71% of the county is covered by forest. Important products include timber, medicinal herbs such as ginseng and eleutherococcus senticosus, and forest foods such as edible mushrooms, which are farmed in large quantities.

==Climate==

Climate data for Hailin, elevation 292 m (958 ft), (1991–2020 normals, extremes 1981–2010)
| Month | Jan | Feb | Mar | Apr | May | Jun | Jul | Aug | Sep | Oct | Nov | Dec | Year |
| Record high °C (°F) | 4.1 (39.4) | 11.0 (51.8) | 19.0 (66.2) | 29.9 (85.8) | 33.0 (91.4) | 35.6 (96.1) | 37.6 (99.7) | 35.9 (96.6) | 30.8 (87.4) | 27.0 (80.6) | 19.4 (66.9) | 9.4 (48.9) | 37.6 (99.7) |
| Mean daily maximum °C (°F) | −10.0 (14.0) | −5.2 (22.6) | 3.2 (37.8) | 13.3 (55.9) | 20.8 (69.4) | 25.6 (78.1) | 27.8 (82.0) | 26.6 (79.9) | 21.5 (70.7) | 13.0 (55.4) | 0.7 (33.3) | −8.5 (16.7) | 10.7 (51.3) |
| Daily mean °C (°F) | −17.1 (1.2) | −12.7 (9.1) | −3.3 (26.1) | 6.1 (43.0) | 13.7 (56.7) | 19.0 (66.2) | 21.9 (71.4) | 20.7 (69.3) | 14.2 (57.6) | 5.3 (41.5) | −5.4 (22.3) | −14.8 (5.4) | 4.0 (39.2) |
| Mean daily minimum °C (°F) | −22.8 (−9.0) | −19.4 (−2.9) | −10.0 (14.0) | −0.9 (30.4) | 6.9 (44.4) | 13.0 (55.4) | 16.9 (62.4) | 16.0 (60.8) | 8.2 (46.8) | −1.0 (30.2) | −10.8 (12.6) | −19.9 (−3.8) | −2.0 (28.4) |
| Record low °C (°F) | −34.0 (−29.2) | −33.8 (−28.8) | −24.4 (−11.9) | −12.6 (9.3) | −3.6 (25.5) | 4.9 (40.8) | 9.3 (48.7) | 7.5 (45.5) | −4.6 (23.7) | −14.7 (5.5) | −26.0 (−14.8) | −32.0 (−25.6) | −34.0 (−29.2) |
| Average precipitation mm (inches) | 4.7 (0.19) | 4.6 (0.18) | 11.2 (0.44) | 26.8 (1.06) | 64.3 (2.53) | 86.0 (3.39) | 129.2 (5.09) | 118 (4.6) | 62.1 (2.44) | 29.6 (1.17) | 17.0 (0.67) | 5.6 (0.22) | 559.1 (21.98) |
| Average precipitation days (≥ 0.1 mm) | 3.8 | 3.9 | 6.7 | 8.0 | 13.8 | 15.0 | 14.4 | 15.2 | 10.5 | 8.1 | 6.3 | 5.5 | 111.2 |
| Average snowy days | 6.8 | 6.2 | 9.0 | 3.9 | 0.1 | 0 | 0 | 0 | 0 | 2.6 | 7.8 | 8.4 | 44.8 |
| Average relative humidity (%) | 68 | 62 | 57 | 53 | 60 | 70 | 77 | 80 | 74 | 66 | 65 | 68 | 67 |
| Mean monthly sunshine hours | 152.0 | 179.1 | 216.9 | 216.3 | 237.5 | 234.8 | 225.5 | 203.4 | 217.6 | 198.8 | 156.8 | 140.7 | 2,379.4 |
| Percentage possible sunshine | 53 | 60 | 58 | 53 | 52 | 51 | 48 | 47 | 59 | 59 | 55 | 51 | 54 |
Source: China Meteorological Administration

==Tourism==

Tourist activities include skiing.

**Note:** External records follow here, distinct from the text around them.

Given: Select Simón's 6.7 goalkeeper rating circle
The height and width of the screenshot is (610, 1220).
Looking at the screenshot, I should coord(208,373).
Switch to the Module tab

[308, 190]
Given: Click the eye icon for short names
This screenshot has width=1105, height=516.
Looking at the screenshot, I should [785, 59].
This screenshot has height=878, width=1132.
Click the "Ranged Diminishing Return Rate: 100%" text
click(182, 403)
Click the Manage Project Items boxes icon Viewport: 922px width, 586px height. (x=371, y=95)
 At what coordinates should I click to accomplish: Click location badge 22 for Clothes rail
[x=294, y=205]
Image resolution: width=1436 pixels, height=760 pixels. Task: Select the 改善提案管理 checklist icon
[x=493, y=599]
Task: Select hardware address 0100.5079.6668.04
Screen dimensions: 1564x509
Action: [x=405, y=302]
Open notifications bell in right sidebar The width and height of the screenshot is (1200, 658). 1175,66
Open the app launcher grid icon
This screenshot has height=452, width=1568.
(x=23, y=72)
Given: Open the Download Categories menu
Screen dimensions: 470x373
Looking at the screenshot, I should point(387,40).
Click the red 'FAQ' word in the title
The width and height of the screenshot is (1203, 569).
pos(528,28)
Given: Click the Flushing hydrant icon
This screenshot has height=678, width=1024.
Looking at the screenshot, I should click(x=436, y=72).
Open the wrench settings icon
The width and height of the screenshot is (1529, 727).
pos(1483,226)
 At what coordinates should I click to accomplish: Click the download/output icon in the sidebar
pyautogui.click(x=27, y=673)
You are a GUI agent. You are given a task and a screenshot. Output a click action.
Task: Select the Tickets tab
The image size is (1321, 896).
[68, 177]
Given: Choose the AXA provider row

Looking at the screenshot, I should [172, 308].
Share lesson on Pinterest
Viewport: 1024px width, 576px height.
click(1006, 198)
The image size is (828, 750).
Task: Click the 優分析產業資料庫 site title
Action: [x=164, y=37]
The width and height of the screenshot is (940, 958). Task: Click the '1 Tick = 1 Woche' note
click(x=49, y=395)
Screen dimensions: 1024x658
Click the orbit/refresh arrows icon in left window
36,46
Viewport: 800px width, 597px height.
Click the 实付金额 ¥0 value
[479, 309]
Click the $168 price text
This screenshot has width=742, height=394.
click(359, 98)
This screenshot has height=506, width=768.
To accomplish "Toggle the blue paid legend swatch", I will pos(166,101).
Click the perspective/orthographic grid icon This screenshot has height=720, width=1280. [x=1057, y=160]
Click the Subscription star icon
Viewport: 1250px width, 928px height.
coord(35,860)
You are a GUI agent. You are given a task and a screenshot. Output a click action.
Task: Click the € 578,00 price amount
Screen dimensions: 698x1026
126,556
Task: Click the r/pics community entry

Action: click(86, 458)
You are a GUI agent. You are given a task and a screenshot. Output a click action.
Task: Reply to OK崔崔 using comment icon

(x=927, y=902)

Other attractions include two national forest parks (Roaring Tiger Mountain and China Snowland), the largest artificial lake in northeast China (the Lotus Lake), and the largest animal raising center in China, if not the world (the Hengdaohezi Northeast Tiger Center). Hengdaohezi Northeast Tiger Park is the largest breeding center for Siberian tigers in the country. It was established in 1986 with 8 tigers, and has a population of some 256 tigers (as of 2006).